The Commander looked at him sharply. “Underwater demolition. That’s all you need to know.”
“Is this connected with the headless murders?” Snow asked.
The Commander stared. “For a dumb-ass, tit-suckin’, bath-tub-divin’ tadpole of a po-lice diver, you ask a whole lot of questions, darlin’.”
Snow said nothing. He didn’t dare look at Donovan.
“We can chart our way in from this point,” Rachlin said, unrolling one of the maps and tamping his thumb on a blue dot. “But the new treatment plant made these insertion areas here obsolete. So you’re gonna get us in to that point.”
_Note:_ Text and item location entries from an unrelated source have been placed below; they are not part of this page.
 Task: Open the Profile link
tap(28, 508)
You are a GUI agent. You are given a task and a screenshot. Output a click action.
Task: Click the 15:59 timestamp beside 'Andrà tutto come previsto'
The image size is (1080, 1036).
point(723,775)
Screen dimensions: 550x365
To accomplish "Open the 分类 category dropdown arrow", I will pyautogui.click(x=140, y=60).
Snow bent over the laminated map. At the top, in chiseled copperplate script, a legend read WEST SIDE STORM AND SEWER SURVEY, LOWER QUADRANT. Below was a labyrinth of faint intersecting lines. Somebody had placed three sets of dots beneath the western side of Central Park. He stared at the complex traceries, his mind racing. The Humboldt Kill was the easiest insertion point, but it was a hell of a long way in to the Lateral from there, with many twists and turns. Besides, he didn’t want to go back there, ever, if he could help it. He tried to remember their training sessions, the long days on boats nosing up muddy canals. Where else did the West Side Lateral drain into?
“This isn’t an essay question,” Rachlin said quietly. “Hurry it up. We’re on a tight schedule here.”